__The exercise__: Write the next part of the account below about the hockey bracket tradition, starting after its last sentence.
* Start Source document *
Ransom note

Ransom note

In early 2001, Scott Cavanaugh ’99 was living in Somerville, Massachusetts. On one February night, Cavanaugh was talking with some friends, all of whom were also recent Wesleyan graduates and were following March Madness. Cavanaugh had an idea that would affect the next two decades of their lives. 

“What if we bet on a bracket for a sport we don’t know anything about?” Cavanaugh thought aloud.

“Like what?” someone asked.

“I dunno…like hockey?” Cavanaugh posited. 

The group agreed that it could be hilarious to fill out a bracket without knowing anything about the sport. At the very least, it would be interesting to see who would come the closest to predicting the outcome of each match. Thus began a long twenty-year tradition.
* End Source document *
* Start Recorded data *
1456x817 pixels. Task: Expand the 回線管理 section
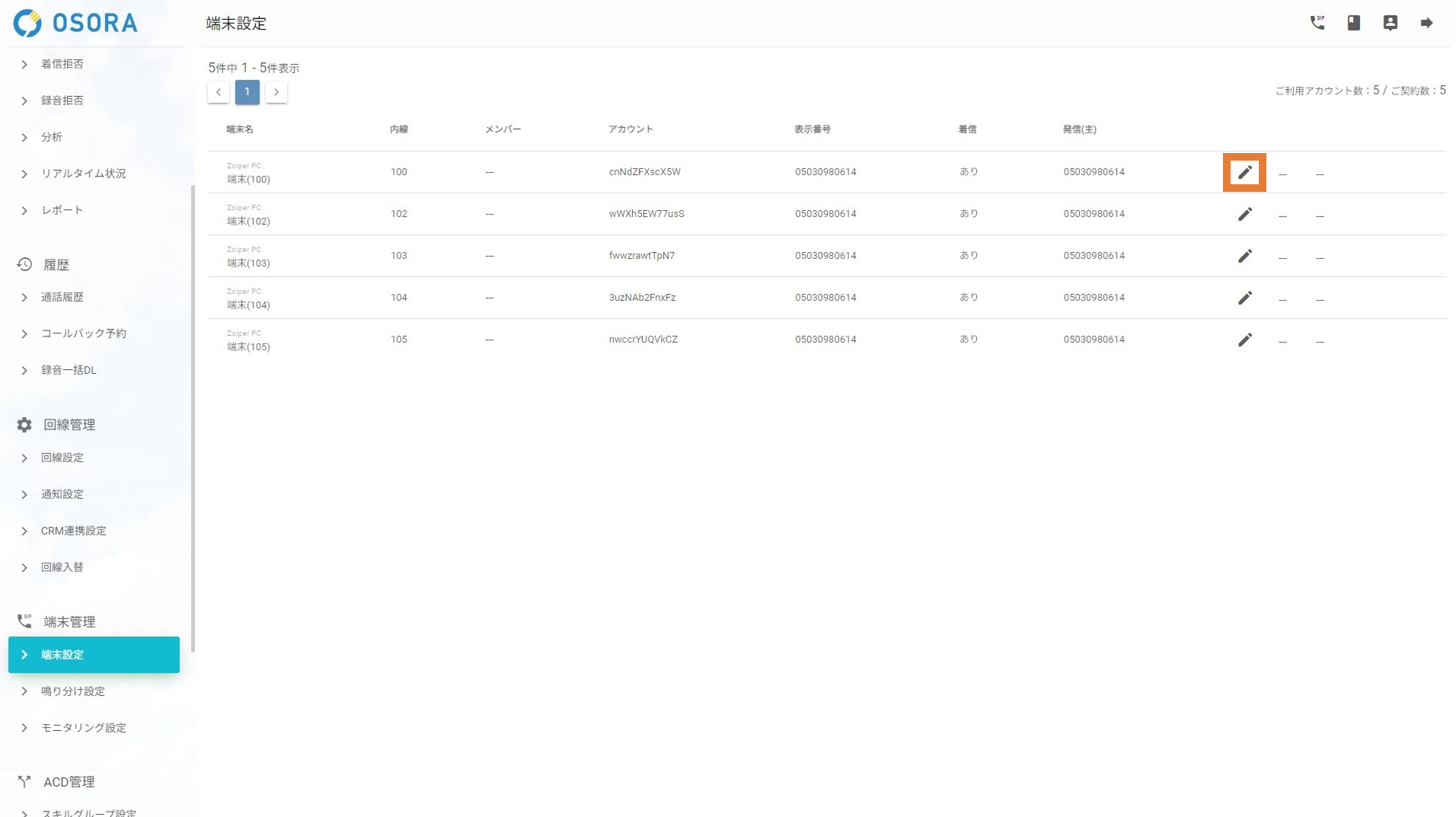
* End Recorded data *
__Expected answer__:
Cavanaugh and his friends decided they’d follow the NCAA Division 1 league for their bracket. It wasn’t as high-stakes as a national league, but still had a clear enough structure and media coverage for them to follow without putting in too much effort. Cavanaugh emailed the empty bracket to those who’d shown interest on that first night, along with a few others, and each person shared their completed bracket by email before the first playoff game. 

When that year’s tournament ended, Alison MacAdam ’01 was declared the winner. Cavanaugh took the game to another level by buying a trophy—a jockstrap from a sporting goods store—and inscribing MacAdam’s name on it in Sharpie. It was dubbed “The MacAdam Cup” and Alison got to keep it until the next year when Cavanaugh would eventually send the bracket out again.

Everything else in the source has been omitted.